Voilà une découverte étonnante sur Encelade, une des lunes de Saturne. Une étude, publiée hier dans la revue Nature, révèle que les gigantesques geysers jaillissant près du pôle sud de ce satellite (de 500 km de diamètre) pourraient provenir... d'un océan d'eau salée sous la glace.
Les scientifiques savaient déjà qu'Encelade, petit satellite de 500 km de diamètre, recelaient deux éléments nécessaires à l'émergence de la vie : des molécules organiques et une source d'énergie grâce à l'effet des marées provoquées par Saturne. Elles entraîneraient des frottements entre les plaques de glace, produisant de la chaleur.

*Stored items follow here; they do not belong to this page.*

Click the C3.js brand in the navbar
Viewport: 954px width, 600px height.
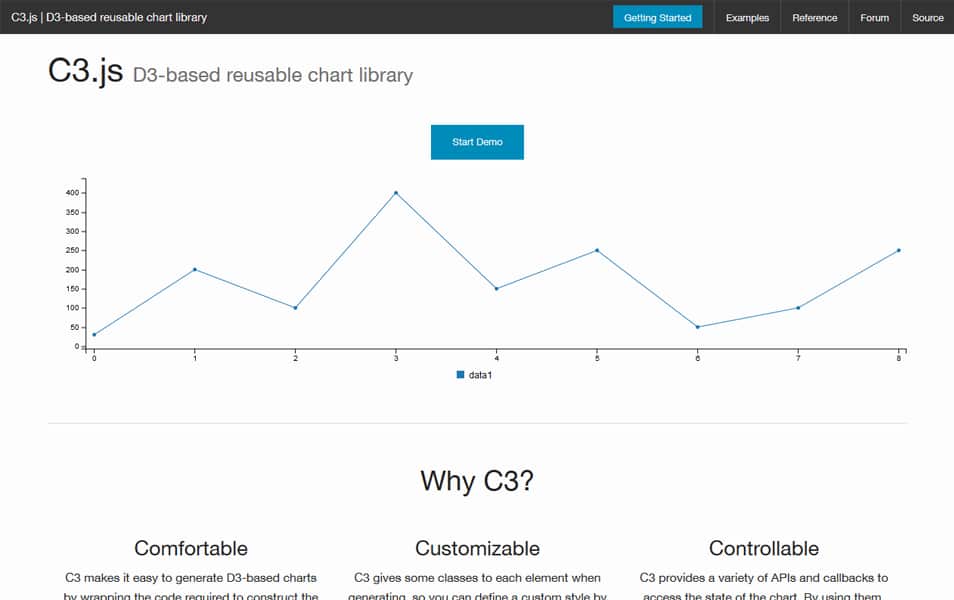(x=113, y=16)
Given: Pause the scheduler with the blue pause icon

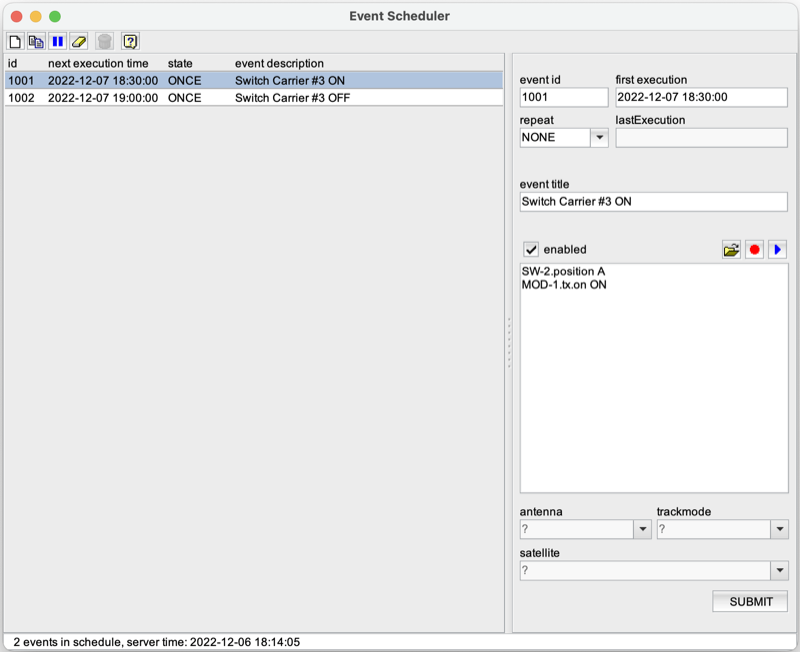Looking at the screenshot, I should pyautogui.click(x=58, y=40).
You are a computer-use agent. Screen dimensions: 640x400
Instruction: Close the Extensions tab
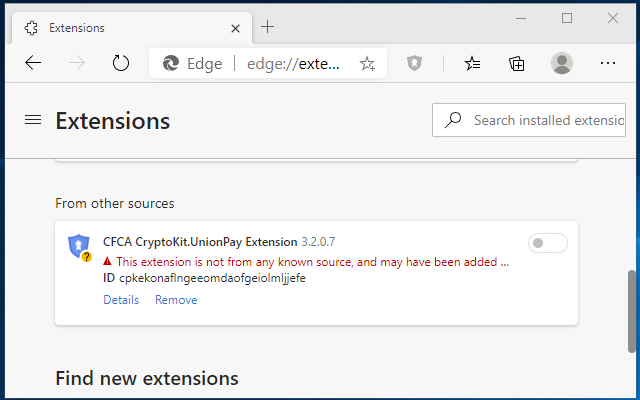click(236, 26)

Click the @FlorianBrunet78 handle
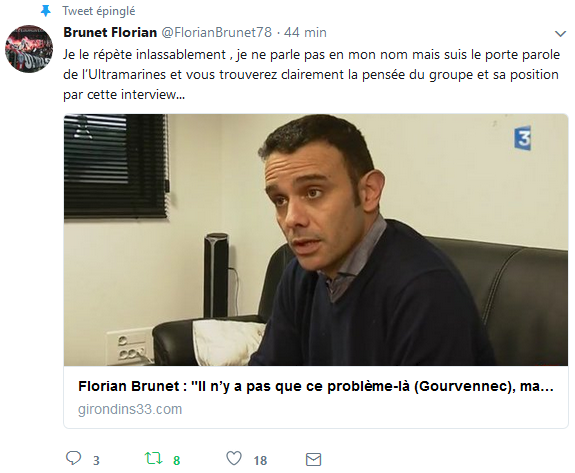217,32
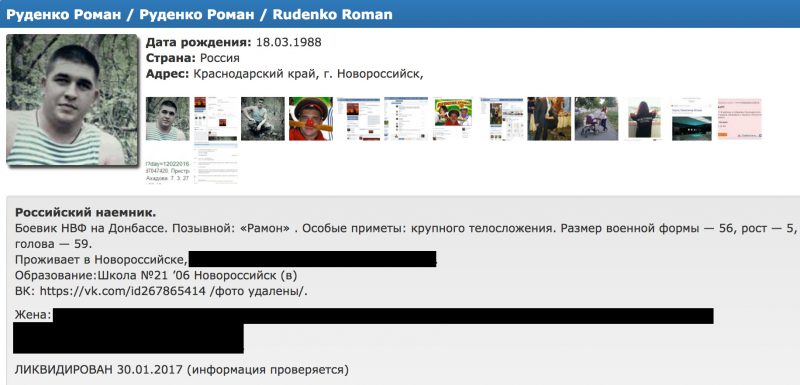Screen dimensions: 800x385
Task: Open the large profile photo
Action: 72,100
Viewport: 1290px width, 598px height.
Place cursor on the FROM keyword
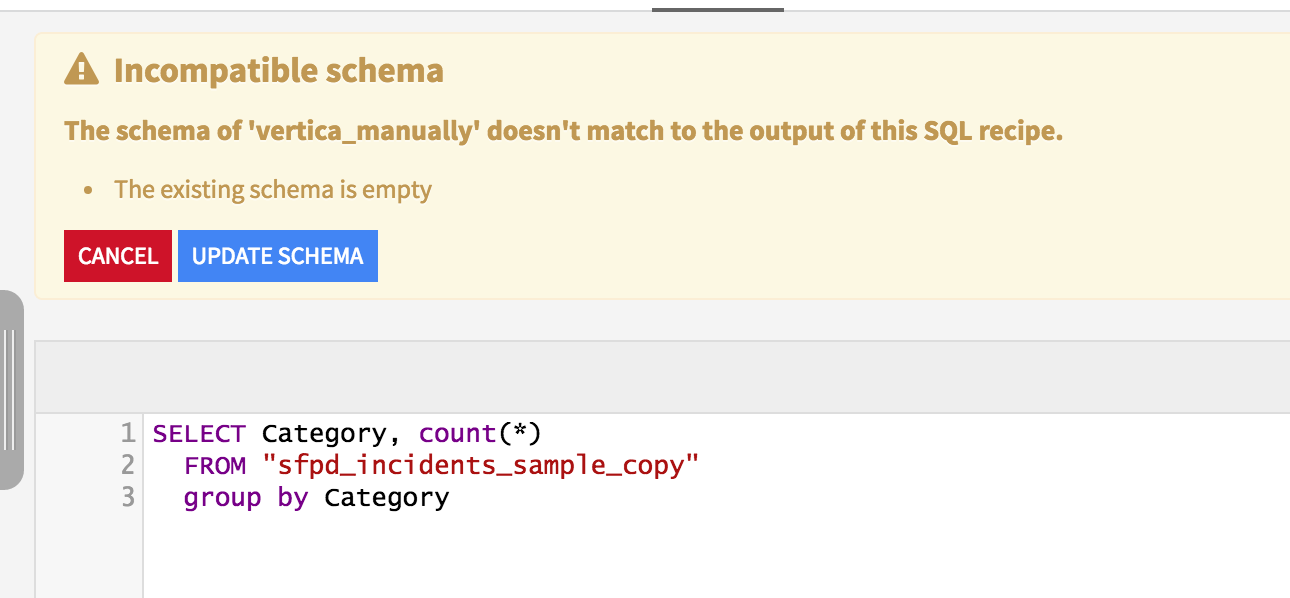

Restait à prouver la présence d'eau sous une forme liquide.
Des signes forts de la présence d'eau liquide
La découverte de traces de sodium, par des chercheurs européens, dans les particules de glace éjectées dans l'espace par les geysers d'Encelade, témoignerait de la présence d'eau liquide sous l'épaisse carapace de glace.
En effet, « le sodium est considéré comme l'indicateur parfait de la présence d'un liquide », expliquent Frank Postberg (Institut Max Planck de physique nucléaire, Heidelberg, Allemagne) et ses collègues, Jürgen Schmidt et Nicolai Brilliantov.
Ces scientifiques tiennent maintenant pour certaine la présence d'eau liquide dans les profondeurs d'Encelade. Les sels (chlorure, carbonate et bicarbonate de sodium) détectés n'auraient pu être expulsés par les geysers que « si leurs panaches proviennent d'eau liquide », expliquent ils, estimant que celle-ci provient d'un « large réservoir ».
L'étendue d'eau souterraine pourrait être aussi riche en chlorure de sodium que les océans sur Terre. Mais le sodium serait présent en trop petite quantité dans les résidus des panaches pour être détectable par spectroscopie (analyse de la lumière) avec des télescopes basés sur Terre, comme le montre une seconde étude, aussi publiée hier dans Nature.